Until I got mixed up in the day-to-day vagaries of the magazine world, I didn't really know hair magazines existed. Yes, for those who are blind, deaf, and dumb like I was, there are actually magazineS that contain nothing but pictures of women's hairstyles. And they're not some weird fetish magazines (though the one guy with yellow Crocs and the automatically tinting bi-focals might beg to differ). They're simply magazines for women looking to find a new hairstyle. That's it. Imagine the editorial staff meetings at those magazines: what's the big question every month--um, 325 pictures of women with different hairstyles, or 340? What do we put on the cover this month? Uh, how about a woman with a cool hairstyle? Sounds good to me, Roger, anybody gotta better idea? No? Consider it done, then.
Now why should I despise these magazines, you ask? Well, nobody buys them, they just look at them, constantly. So the mags never go away, but they're always out of place--all over the store, not in their correct section, etc. And there aren't really regular issues of a given hair magazine; no Hair Monthly, really. Just a bunch of "special" issues that come out all the time, so dealing with them isn't as simple as dumping the new issues on the rack and yanking the old ones. And they're also the types of magazines that rarely have that nice little fine print message, "Retailer, Please Display Until June 9, 2010"--maybe a bothersome piece of copy cluttering the cover of your favorite magazine, but for those of us in the biz, a damn necessity. So I've got all these magazines whose titles and covers all look alike, I'm constantly having to re-shelve them and re-organize their little nook in the rack, and they rarely go "off-sale" unless I simply say, I've had enough of this chick in this blond 'do, she's gone.
But now the Bieb has arrived. And arrived and arrived and arrived. Every day he shows up on the cover of at least two magazines, I swear. I want somebody to do a count: I don't know what it will say about the state of America, but I'm willing to bet that Justin Bieber will appear on the cover of more magazines in the calendar year of February 2010-January 2011, than Obama did from February 2008-January 2009--no mean feat.
And maybe the cute Canadian lad with the easy smile and ever-engaging eleven-going-on-twelve singing voice (a bit odd for a sixteen-year-old, but who knows, maybe like the whole American dollar/Canadian dollar difference thing, there's a difference in the puberty age exchange rate between us and our dear neighbors to the north) deserves the media hype, what do I know? But my God, we don't have just a Bieber nook on the magazine rack, we've got a Bieber enclave threatening to annex itself into a genuine fiefdom. If the kid gets a cooking show or takes up knitting or quilting, the FCC and the SEC are going to have to look into matters.
But why, why does this kid's grinning face grinning at me (and not with a hint of a smirk--the kid seems squeakily wholesome) from the cover of every other magazine I handle irk me so much--that's the question I've been dealing with all day. Is it those little taglines next to his picture ("Is Justin Boyfriend Material?"; "Could Justin Be Your BFF?"' "Is Justin A One-Girl Guy Or Is He A Playa?" [just one time I want to see one of these magazine hacks be brutally cynical: "Does Justin Have More Money Than You'll Ever See In Your Life?"]) that make me pine ruefully for the (obviously) misspent days of my youth? No, fifteen years of therapy have got me over that hump. It's the hair, plain and simple. I despise the young man's hair.

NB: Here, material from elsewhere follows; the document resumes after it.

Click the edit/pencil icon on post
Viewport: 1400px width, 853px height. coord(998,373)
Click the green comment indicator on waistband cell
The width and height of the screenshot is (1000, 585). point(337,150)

Now I thank God every day that I push closer to fifty that I still have enough follicles on my head to make me look (more?) unkempt every two months, and a trip to the barber is now a sacrament of Thanksgiving for me, but God almighty, Justin's head of hair gives me the insecure creeps. What would happen, I wonder, if I strolled into the barbershop next time with a picture of the Bieb and said, "Hey barber, could you make me look like this?" Would I be instantly fitted for a straightjacket? Would I be told not to say "cheese" in my mug shot? And what if, somehow, miraculously, the barber could wrangle my thin, brittle follicles into a genuine Bieber helmet? Would people fawn and envy? Would girls of all ages and dispositions swoon and twitter my name? Would the world collectively make that oh so cute heart symbol with their hands?
Maybe...nah. I've never prayed so fervently for a boy's voice to change and for him to experience the onset of male pattern baldness as I do now. Enjoy it, Justin, enjoy it all. Father Time's licking his chops.